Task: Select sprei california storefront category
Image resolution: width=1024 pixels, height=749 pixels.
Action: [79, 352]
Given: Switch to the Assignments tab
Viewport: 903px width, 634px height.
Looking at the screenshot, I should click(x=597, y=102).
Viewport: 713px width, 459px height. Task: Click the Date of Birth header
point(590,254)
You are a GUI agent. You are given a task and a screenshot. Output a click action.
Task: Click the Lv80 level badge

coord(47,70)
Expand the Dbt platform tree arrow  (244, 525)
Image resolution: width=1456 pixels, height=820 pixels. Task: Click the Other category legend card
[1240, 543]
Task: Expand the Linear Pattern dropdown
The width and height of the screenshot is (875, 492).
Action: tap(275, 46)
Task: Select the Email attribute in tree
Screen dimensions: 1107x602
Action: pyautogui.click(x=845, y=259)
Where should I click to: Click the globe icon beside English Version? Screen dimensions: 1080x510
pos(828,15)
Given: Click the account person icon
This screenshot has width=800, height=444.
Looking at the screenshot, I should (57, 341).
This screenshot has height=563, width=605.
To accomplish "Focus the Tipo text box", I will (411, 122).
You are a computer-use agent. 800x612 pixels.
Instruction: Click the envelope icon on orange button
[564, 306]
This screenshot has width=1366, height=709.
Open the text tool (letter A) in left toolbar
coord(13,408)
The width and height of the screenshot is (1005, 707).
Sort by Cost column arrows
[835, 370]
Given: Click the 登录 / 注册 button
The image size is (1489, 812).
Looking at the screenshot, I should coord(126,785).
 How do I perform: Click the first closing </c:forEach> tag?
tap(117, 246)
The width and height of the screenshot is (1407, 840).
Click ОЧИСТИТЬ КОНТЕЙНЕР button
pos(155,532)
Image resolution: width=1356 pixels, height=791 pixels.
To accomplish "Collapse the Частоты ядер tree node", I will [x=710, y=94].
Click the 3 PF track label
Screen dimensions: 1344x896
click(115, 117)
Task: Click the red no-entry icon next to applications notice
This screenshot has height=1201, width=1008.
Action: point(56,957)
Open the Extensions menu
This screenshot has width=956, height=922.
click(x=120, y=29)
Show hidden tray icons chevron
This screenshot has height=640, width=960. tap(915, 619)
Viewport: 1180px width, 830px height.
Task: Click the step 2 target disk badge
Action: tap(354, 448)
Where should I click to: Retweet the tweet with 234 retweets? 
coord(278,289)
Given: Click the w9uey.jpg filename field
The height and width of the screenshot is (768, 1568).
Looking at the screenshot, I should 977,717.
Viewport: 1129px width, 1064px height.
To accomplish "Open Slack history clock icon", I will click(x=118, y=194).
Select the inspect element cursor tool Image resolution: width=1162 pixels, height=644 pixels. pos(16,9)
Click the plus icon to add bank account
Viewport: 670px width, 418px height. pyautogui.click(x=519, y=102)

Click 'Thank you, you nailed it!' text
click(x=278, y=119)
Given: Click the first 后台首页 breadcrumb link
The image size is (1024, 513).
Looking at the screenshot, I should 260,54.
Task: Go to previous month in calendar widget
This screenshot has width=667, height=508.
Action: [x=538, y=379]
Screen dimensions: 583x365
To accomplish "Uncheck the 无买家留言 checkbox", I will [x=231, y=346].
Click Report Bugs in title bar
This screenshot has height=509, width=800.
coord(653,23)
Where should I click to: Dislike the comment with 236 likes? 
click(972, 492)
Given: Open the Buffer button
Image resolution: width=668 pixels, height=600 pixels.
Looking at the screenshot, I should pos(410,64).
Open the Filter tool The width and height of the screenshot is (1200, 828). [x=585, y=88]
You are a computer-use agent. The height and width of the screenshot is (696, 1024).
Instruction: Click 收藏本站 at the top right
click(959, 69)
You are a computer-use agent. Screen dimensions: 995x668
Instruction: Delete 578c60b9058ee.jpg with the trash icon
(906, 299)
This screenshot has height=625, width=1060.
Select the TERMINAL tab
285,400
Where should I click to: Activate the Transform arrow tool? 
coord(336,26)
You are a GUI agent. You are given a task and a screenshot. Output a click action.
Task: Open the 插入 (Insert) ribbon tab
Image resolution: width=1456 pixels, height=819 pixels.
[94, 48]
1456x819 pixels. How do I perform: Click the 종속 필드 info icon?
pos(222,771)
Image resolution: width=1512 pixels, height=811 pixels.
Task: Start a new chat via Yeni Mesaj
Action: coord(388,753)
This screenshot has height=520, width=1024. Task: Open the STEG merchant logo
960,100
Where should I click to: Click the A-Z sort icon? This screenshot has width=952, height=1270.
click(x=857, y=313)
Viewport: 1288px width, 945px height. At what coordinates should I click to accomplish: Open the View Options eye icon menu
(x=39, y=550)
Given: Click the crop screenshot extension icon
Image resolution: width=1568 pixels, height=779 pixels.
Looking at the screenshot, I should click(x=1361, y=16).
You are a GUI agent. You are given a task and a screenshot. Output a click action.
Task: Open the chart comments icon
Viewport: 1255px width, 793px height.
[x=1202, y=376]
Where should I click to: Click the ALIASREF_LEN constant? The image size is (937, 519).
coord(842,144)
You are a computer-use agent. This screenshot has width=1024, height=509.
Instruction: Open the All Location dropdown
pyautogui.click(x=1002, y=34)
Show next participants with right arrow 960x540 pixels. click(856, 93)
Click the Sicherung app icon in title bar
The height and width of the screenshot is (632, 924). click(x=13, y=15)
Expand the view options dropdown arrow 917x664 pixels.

+++++

= TASK =
Reproduce all of the material above verbatim, keeping every line and its order unchanged.

= OUTPUT =
Task: Select sprei california storefront category
Image resolution: width=1024 pixels, height=749 pixels.
Action: [79, 352]
Given: Switch to the Assignments tab
Viewport: 903px width, 634px height.
Looking at the screenshot, I should click(x=597, y=102).
Viewport: 713px width, 459px height. Task: Click the Date of Birth header
point(590,254)
You are a GUI agent. You are given a task and a screenshot. Output a click action.
Task: Click the Lv80 level badge

coord(47,70)
Expand the Dbt platform tree arrow  (244, 525)
Image resolution: width=1456 pixels, height=820 pixels. Task: Click the Other category legend card
[1240, 543]
Task: Expand the Linear Pattern dropdown
The width and height of the screenshot is (875, 492).
Action: tap(275, 46)
Task: Select the Email attribute in tree
Screen dimensions: 1107x602
Action: pyautogui.click(x=845, y=259)
Where should I click to: Click the globe icon beside English Version? Screen dimensions: 1080x510
pos(828,15)
Given: Click the account person icon
This screenshot has width=800, height=444.
Looking at the screenshot, I should (57, 341).
This screenshot has height=563, width=605.
To accomplish "Focus the Tipo text box", I will (411, 122).
You are a computer-use agent. 800x612 pixels.
Instruction: Click the envelope icon on orange button
[564, 306]
This screenshot has width=1366, height=709.
Open the text tool (letter A) in left toolbar
coord(13,408)
The width and height of the screenshot is (1005, 707).
Sort by Cost column arrows
[835, 370]
Given: Click the 登录 / 注册 button
The image size is (1489, 812).
Looking at the screenshot, I should coord(126,785).
 How do I perform: Click the first closing </c:forEach> tag?
tap(117, 246)
The width and height of the screenshot is (1407, 840).
Click ОЧИСТИТЬ КОНТЕЙНЕР button
pos(155,532)
Image resolution: width=1356 pixels, height=791 pixels.
To accomplish "Collapse the Частоты ядер tree node", I will [x=710, y=94].
Click the 3 PF track label
Screen dimensions: 1344x896
click(115, 117)
Task: Click the red no-entry icon next to applications notice
This screenshot has height=1201, width=1008.
Action: point(56,957)
Open the Extensions menu
This screenshot has width=956, height=922.
click(x=120, y=29)
Show hidden tray icons chevron
This screenshot has height=640, width=960. tap(915, 619)
Viewport: 1180px width, 830px height.
Task: Click the step 2 target disk badge
Action: tap(354, 448)
Where should I click to: Retweet the tweet with 234 retweets? 
coord(278,289)
Given: Click the w9uey.jpg filename field
The height and width of the screenshot is (768, 1568).
Looking at the screenshot, I should 977,717.
Viewport: 1129px width, 1064px height.
To accomplish "Open Slack history clock icon", I will click(x=118, y=194).
Select the inspect element cursor tool Image resolution: width=1162 pixels, height=644 pixels. pos(16,9)
Click the plus icon to add bank account
Viewport: 670px width, 418px height. pyautogui.click(x=519, y=102)

Click 'Thank you, you nailed it!' text
click(x=278, y=119)
Given: Click the first 后台首页 breadcrumb link
The image size is (1024, 513).
Looking at the screenshot, I should 260,54.
Task: Go to previous month in calendar widget
This screenshot has width=667, height=508.
Action: [x=538, y=379]
Screen dimensions: 583x365
To accomplish "Uncheck the 无买家留言 checkbox", I will [x=231, y=346].
Click Report Bugs in title bar
This screenshot has height=509, width=800.
coord(653,23)
Where should I click to: Dislike the comment with 236 likes? 
click(972, 492)
Given: Open the Buffer button
Image resolution: width=668 pixels, height=600 pixels.
Looking at the screenshot, I should pos(410,64).
Open the Filter tool The width and height of the screenshot is (1200, 828). [x=585, y=88]
You are a computer-use agent. The height and width of the screenshot is (696, 1024).
Instruction: Click 收藏本站 at the top right
click(959, 69)
You are a computer-use agent. Screen dimensions: 995x668
Instruction: Delete 578c60b9058ee.jpg with the trash icon
(906, 299)
This screenshot has height=625, width=1060.
Select the TERMINAL tab
285,400
Where should I click to: Activate the Transform arrow tool? 
coord(336,26)
You are a GUI agent. You are given a task and a screenshot. Output a click action.
Task: Open the 插入 (Insert) ribbon tab
Image resolution: width=1456 pixels, height=819 pixels.
[94, 48]
1456x819 pixels. How do I perform: Click the 종속 필드 info icon?
pos(222,771)
Image resolution: width=1512 pixels, height=811 pixels.
Task: Start a new chat via Yeni Mesaj
Action: coord(388,753)
This screenshot has height=520, width=1024. Task: Open the STEG merchant logo
960,100
Where should I click to: Click the A-Z sort icon? This screenshot has width=952, height=1270.
click(x=857, y=313)
Viewport: 1288px width, 945px height. At what coordinates should I click to accomplish: Open the View Options eye icon menu
(x=39, y=550)
Given: Click the crop screenshot extension icon
Image resolution: width=1568 pixels, height=779 pixels.
Looking at the screenshot, I should click(x=1361, y=16).
You are a GUI agent. You are given a task and a screenshot. Output a click action.
Task: Open the chart comments icon
Viewport: 1255px width, 793px height.
[x=1202, y=376]
Where should I click to: Click the ALIASREF_LEN constant? The image size is (937, 519).
coord(842,144)
You are a computer-use agent. This screenshot has width=1024, height=509.
Instruction: Open the All Location dropdown
pyautogui.click(x=1002, y=34)
Show next participants with right arrow 960x540 pixels. click(856, 93)
Click the Sicherung app icon in title bar
The height and width of the screenshot is (632, 924). click(x=13, y=15)
Expand the view options dropdown arrow 917x664 pixels.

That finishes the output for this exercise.